Parallelization question

[Peter Gierth]

Hi,

I'm running some small organic molecule calculations on a desktop system.

CPU is intel core i9 14900k cpu, 8 performance cores (with hyperthreading) and 16 efficiency cores (no hyperthreading)

OS ubuntu 24.4lts,

NWchem version: nwchem-openmpi/noble,now 7.2.2-1build3 amd64 , installed from the standard Ubuntu repository with apt

I get strange results with different numbers of processors, and am curious whether this is expected. Typical molecules are a few tens of second row elements. 

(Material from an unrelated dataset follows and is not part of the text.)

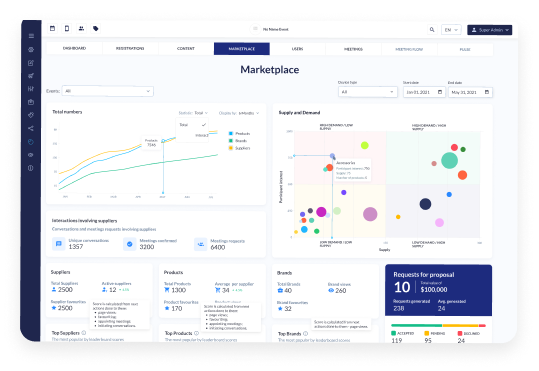Expand the Display by dropdown
Image resolution: width=539 pixels, height=371 pixels.
click(239, 113)
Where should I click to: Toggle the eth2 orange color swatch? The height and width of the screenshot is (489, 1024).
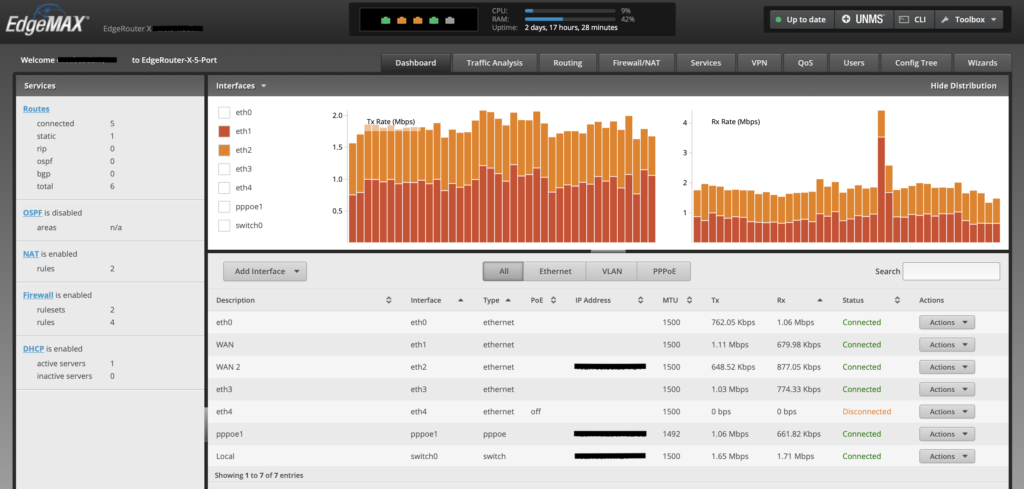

With strychnine  (C21H22N2O2),  specifically, using input as follows:

memory stack 1500 mb heap 1500 mb global 3000 mb
echo

start molecule

title "strichnine_nmr.nw"
echo

start

charge 0

<coordinates>

basis
  * library 6-311g*
end

cosmo
  do_cosmo_smd true
  solvent chcl3
end

dft
  xc mpw91 0.75 HFexch 0.25 perdew91
  mult 1
end

task dft energy

property
  shielding
end
task dft property

If I run with nwchem.openmpi <inputfile> ,  the timings are:

Total times  cpu:    16333.7s     wall:     6454.8s

(you can see during the calculation, that there is one process active but the cpu usage goes above 100% ie it's really using more than one core)

if I use /usr/bin/mpirun.openmpi -np 2 nwchem.openmpi <inputfile>

then there are two processes, again sometimes using >100%. Timings are:

 Total times  cpu:     4034.3s     wall:     3866.3s

With -np 4:

 Total times  cpu:     6220.2s     wall:     3602.7s

With -np 8

 Total times  cpu:     3407.0s     wall:     2888.1s

So the time is substantially reduced with two processes but not so much after that.

However, with smaller molecules, more processes can take longer. With coumarin (C9H6O2) and the same level of theory as above, I get:

-np 1: Total times  cpu:     3407.0s     wall:     2888.1s

-np 2:Total times  cpu:      231.0s     wall:      205.2s

-np 4: Total times  cpu:     1347.3s     wall:      593.8s

-np 8: Total times  cpu:      346.1s     wall:      244.2s

So 2 processes is optimal and more may be substantially worse.

I get similar results with energy calculations.

Is this expected behaviour for systems of this sort of size? Is there anything I'm doing wrong with running the calculations? Any thoughts gratefully received!

Output files are attached for reference

Pete

 

[Edoardo Aprà]

I think that the input file you have posted are fine and that you should get better performances than the one reported.

Instead of running the debian/ubuntu provided NWChem package, could you try the NWChem Docker image described in the link below?

The only requirement is that you need docker to be installed. I am curious to see if you see any difference in performances. This Docker image is built with what I believe are optimal settings for a NWChem installation.

https://github.com/nwchemgit/nwchem-dockerfiles/blob/master/nwchem-dev.mpipr/README.md

[Peter Gierth]

Dear Edoardo,

Thanks for the response and apologies for the delay in my reply. So, with the docker version,. for the coumarin example where the previous times were

-np 1 367s

-np2 205s

-np4 593s

-np8 244s

With the docker version I get:

MYNPROC=2 310s

MYNPROC=4   124s

MYNPROC=8   60s

so a factor of about 3 speedup compared to the previous best case.

With strychnine I get 

MYNPROC=2 5850s

MYNPROC=4   2358s

MYNPROC=8   1229s

So 2 processors is surprisingly slow, but with 8 processors I get at least a factor 2 speedup compared to the best case with the operating system version of NWchem, and going from 4 to 8 

gives essentially exactly a factor 2 as expected.

However, I'm slightly confused about running the docker version. It seems that you have to put a compose file in whatever directory you want to work in, and then 

start the container, then run the job (I guess at this point if you have multiple jobs in the same directory you can run them sequentially here) and then shut down the container 

before you move to another directory and repeat the process. Is this right? I might want to incorporate this into a wider workflow

Also as note for others, the default compose file had a small number for the shared memory (shmem) size (512mb), and with nontrivial molecules it was crashing on running out of shared memory.

Increasing this setting solved the problem, eg changing to :

shm_size: 8gb 

Thanks for your assistance with this, it's much appreciated!

[Edoardo Aprà]

I have modified the content of compose.yaml so that you should be able to run in any directory you want, without the previous constraint of remaining in the same directory where compose.yml was initially located.
Please let me know if this address your problem.